If there's any interest here, I can post construction photos. I'm designing it with miniature bricks, which are set in concrete, as well as fake brick containment sheets using hot wax for simulated mortar joints; a technique someone used on this forum in the track and bridges section. I can post progress or disaster either here or garden section

Thanks

Dave V


----------



## Dick413 (Jan 7, 2008)

keep the posts coming dave with photos 
thanks


----------



## toddalin (Jan 4, 2008)

Use any concrete you prefer, then paint it with Uhu Drylock to waterseal it.


----------



## Nutz-n-Bolts (Aug 12, 2010)

Dave, Yes Please post Pictures! Not sure what brand may be more water tight. You could always to a scratch coat of dry lock or something over the water way once all the sections are cast. How will the sections be joined? Just a new pour up against the last? Can't wait to see your progress.


----------



## SE18 (Feb 21, 2008)

Hi, 

Thanks. 

I'm planning on joining the sections using tiny rebars, as well as a spray coating of concrete adhesive, the kind you pick up at lowe's & HD 

I've got a form around the first upright that should be able to be struck this evening and with Daylight Savings, I may have time for a photo before it gets dark. I anticipate the project taking at least a few months but hope to get a working segment operational so I can turn on the water pump and try it out. 

So I'll post photos, diagrams etc etc within a day or so 

Dave


----------



## Greg Elmassian (Jan 3, 2008)

I find any "hard" material will eventually crack and water will leak. 

I've sealed all my fountains with Herco rubber coatings. In the sun, the black color lasts about 10 years. It stays flexible and once cured is non-toxic, thus fine for fish. *http://hechtrubber.com/H...trong>** They have white also, and I think gray.

It's the only thing that keeps my fountains/ponds from leaking. It's really rubber and stays flexible. I've used the coatings for concrete, and they crack and leak over time.

Greg*


----------



## Del Tapparo (Jan 4, 2008)

Pond liner. Doesn't leak.


----------



## denray (Jan 5, 2008)

not for sure what you have in mind, but I like to make a trough out of steel and then line the inside with cement to create a river looking effects. The steel keeps it from leaking. 
I will see if I can find a picture. 
Dennis


----------



## denray (Jan 5, 2008)

Here is a picture of my river bed. Loose gravel in the bottom on top of the steel, side walls are 6 inches tall, covered with cement and then painted. 6 inches seams to be enough to have either none or minimal
wick affects. I have not noticed leakage from the river. The river is to the right of the engine.
Dennis


----------



## jake3404 (Dec 3, 2010)

Doesnt really matter, straight portland or quickcrete. 

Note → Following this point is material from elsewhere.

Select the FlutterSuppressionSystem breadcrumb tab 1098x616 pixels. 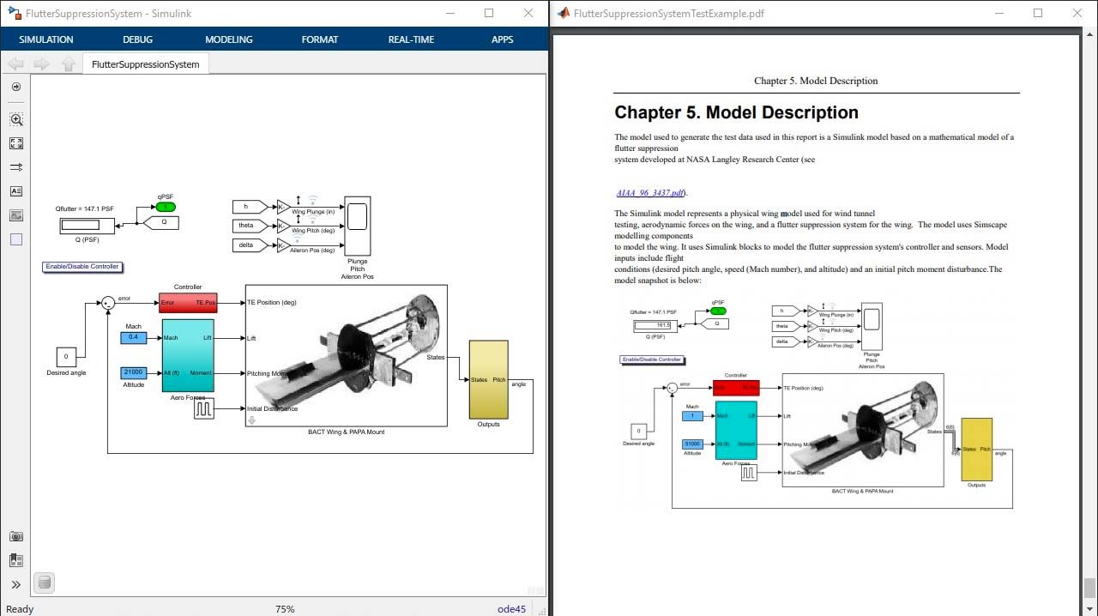coord(145,64)
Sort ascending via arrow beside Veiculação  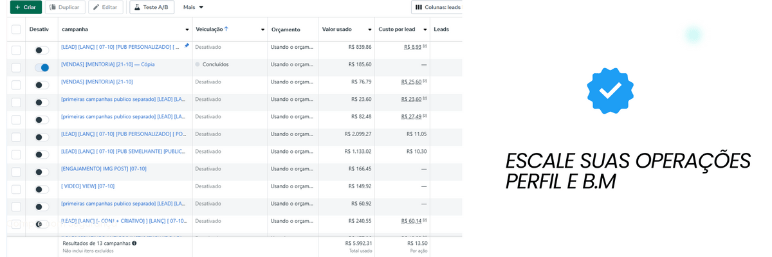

The difference is quickrete will have some larger rock in it. What Greg suggested is the best solution. Seal it with a rubber compound or a liner. I would do it now instead of later. It will be a lot less messier.


----------



## Richard Weatherby (Jan 3, 2008)

I don't think anyone answered your question. Portland is a generic technical type of cement. Quikrete is a franchised brand name who sells Portland cement. Products containing sand and gravel with cement are concrete with 3,000-5,000 psi strength. If you are casting with small bricks, you may want to consider a precision grout meeting ASTM C1107, sometimes with 5,000-9,000 psi strength. This grout is NOT to be confused with tile grout or anchoring cements. Generally grouts do not contain large aggregate such as gravel. Also do not confuse Portland cement with masonry cements, generally premixed as type "M", "S", & "N". Well vibrated and well cured (kept damp for several days) concrete is fairly waterproof. Any concrete can crack for many reasons. A trough with a flexible waterproof coating would be good.


----------



## SE18 (Feb 21, 2008)

Thanks everyone. I really like Greg's idea for the coating. I've downloaded their website. 

Incidentally, there were prototypes for canal and aqueduct railways. For example: 

http://www.lowtechmagazine.com/2009/12/trolley-canal-boats.html 

I'll start an aqueduct thread and start posting soon. I've already cast the first 2 uprights and will begin my first arch this weekend 

Dave V


----------



## Greg Elmassian (Jan 3, 2008)

I will tell you that I have 2 fountains and this stuff has worked for me for 20 years, and they are in constant motion. 



















Regards, Greg


----------



## jake3404 (Dec 3, 2010)

Those are real nice fountains greg. And I thought your entire backyard was just trains. 

Thank god the wife dont read this site or I might have a delay in my railroad construction.


----------



## Greg Elmassian (Jan 3, 2008)

Trains run behind that fountain: (fountain is straight ahead) - 34 foot passing siding...












And in front too (although what you see below lifts out)...










A lot of work to shoehorn in 800 feet of track...

Greg


----------



## SE18 (Feb 21, 2008)

Nice fountain!!! 

Del, I know that pond liners work but that's when they're being used for ponds. With irregular, elongated extreme shapes, a lot of PVC gluing (or EPFM sewing) is required and therein lies the possibility of leaks. Greg's coating is ideal for unusual applications.


----------



## Greg Elmassian (Jan 3, 2008)

I forgot, I believe that rubber coating is available in black, white and gray too. So you can pick a color that blends somewhat. You can apply with a roller or paintbrush. 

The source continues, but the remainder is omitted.